CONSIGNE A: Dans les enregistrements, recopie les lignes en partant de celle qui contient « Given: Open the File menu » et en allant jusqu'à celle qui contient « pos(595,25) », et remplace « battery » par « signal » sans rien modifier d'autre.

DOCUMENT SOURCE:
Crédit photo Rozenn Le Saint

Baisse des subventions oblige, l’administrateur général du CEA doit réduire les coûts tout en préservant la qualité de la recherche et en continuant d’attirer les meilleurs.

À première vue, difficile d’imaginer que dans les bâtiments vétustes du CEA, à Saclay (Yvelines), naissent les technologies les plus innovantes dans le domaine énergétique. Pourtant, c’est dans ces salles blanches, ces laboratoires et ces gigantesques entrepôts que des accélérateurs d’électrons et autres applications de l’énergie nucléaire sont testés. Le Commissariat à l’énergie atomique, créé par Charles de Gaulle en 1945 pour assurer l’avenir de l’approvisionnement électrique et la défense de la France libérée, est devenu un établissement public à caractère industriel et commercial (Epic). Et, en temps de crise, qui dit organisme public (même de droit privé) dit restriction de crédits. Alors que le CEA pouvait compter sur des subventions de l’État de 3 milliards d’euros en 2011 pour mener à bien ses projets scientifiques et atteindre 7 % du poids de la recherche en France, il a dû se contenter de 2,9 milliards en 2012 et de moins encore en 2013.

DONNÉES ENREGISTRÉES:
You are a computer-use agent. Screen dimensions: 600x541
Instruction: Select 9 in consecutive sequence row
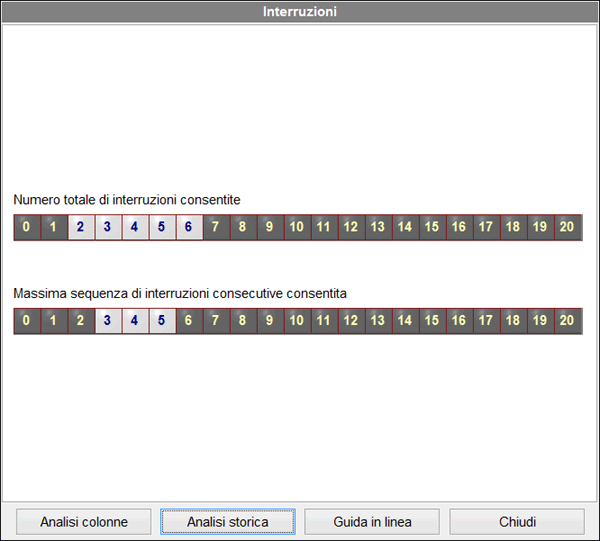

...

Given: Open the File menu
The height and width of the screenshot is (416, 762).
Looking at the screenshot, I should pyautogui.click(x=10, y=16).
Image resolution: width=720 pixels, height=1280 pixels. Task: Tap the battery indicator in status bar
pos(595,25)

--

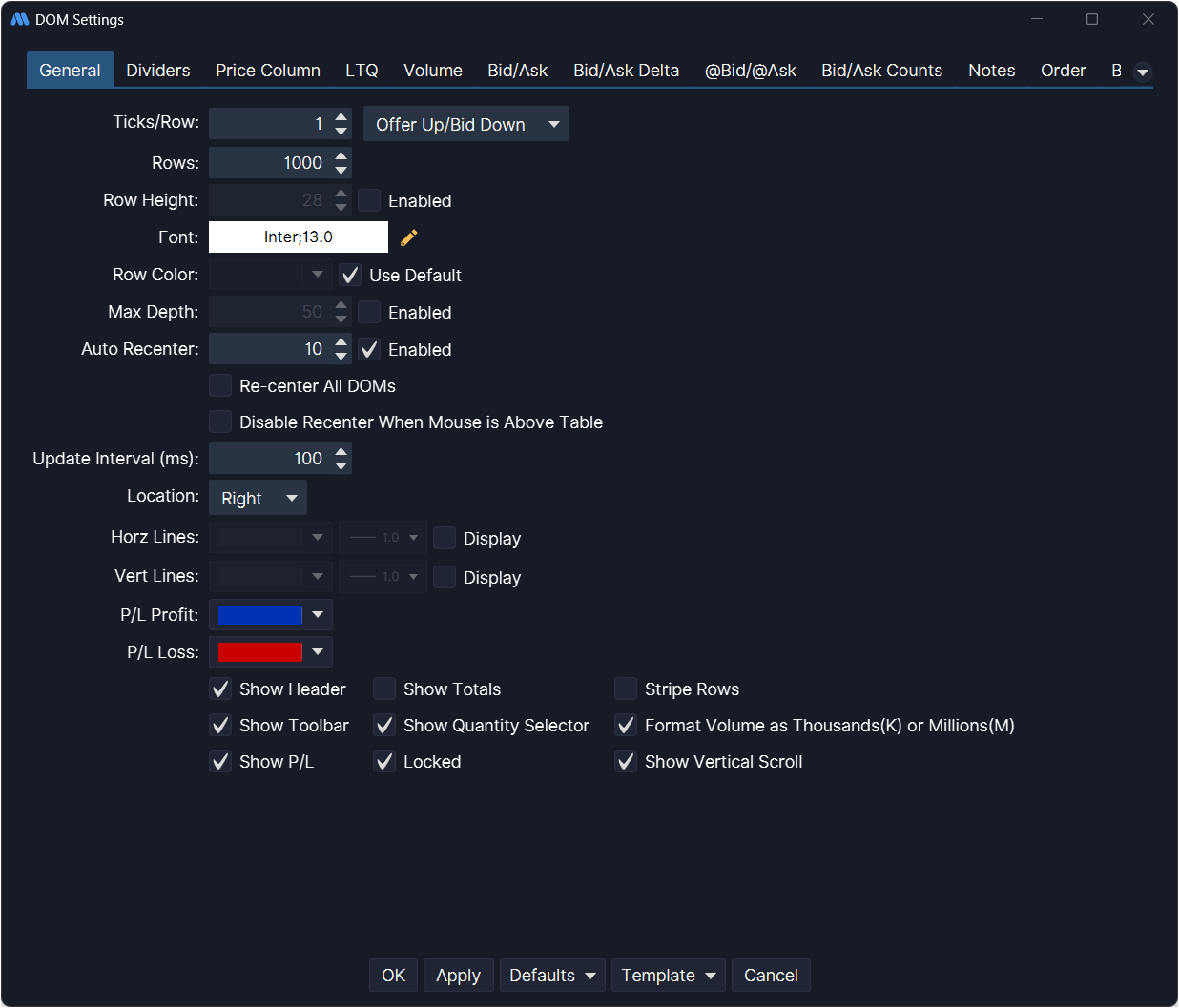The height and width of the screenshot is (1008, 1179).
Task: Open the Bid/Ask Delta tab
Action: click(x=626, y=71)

CONSIGNE B:
Réponds à ces questions d'après le texte sur le CEA :
(i) En quelle année le Commissariat à l'énergie atomique a-t-il été créé ?
(ii) Dans quelle localité se trouvent les bâtiments du CEA décrits ?
(iii) À combien s'élevaient les subventions de l'État au CEA en 2012 ?

RÉSULTAT A:
Given: Open the File menu
The height and width of the screenshot is (416, 762).
Looking at the screenshot, I should pyautogui.click(x=10, y=16).
Image resolution: width=720 pixels, height=1280 pixels. Task: Tap the signal indicator in status bar
pos(595,25)

RÉSULTAT B:
(i) En 1945.
(ii) À Saclay (Yvelines).
(iii) À 2,9 milliards d'euros.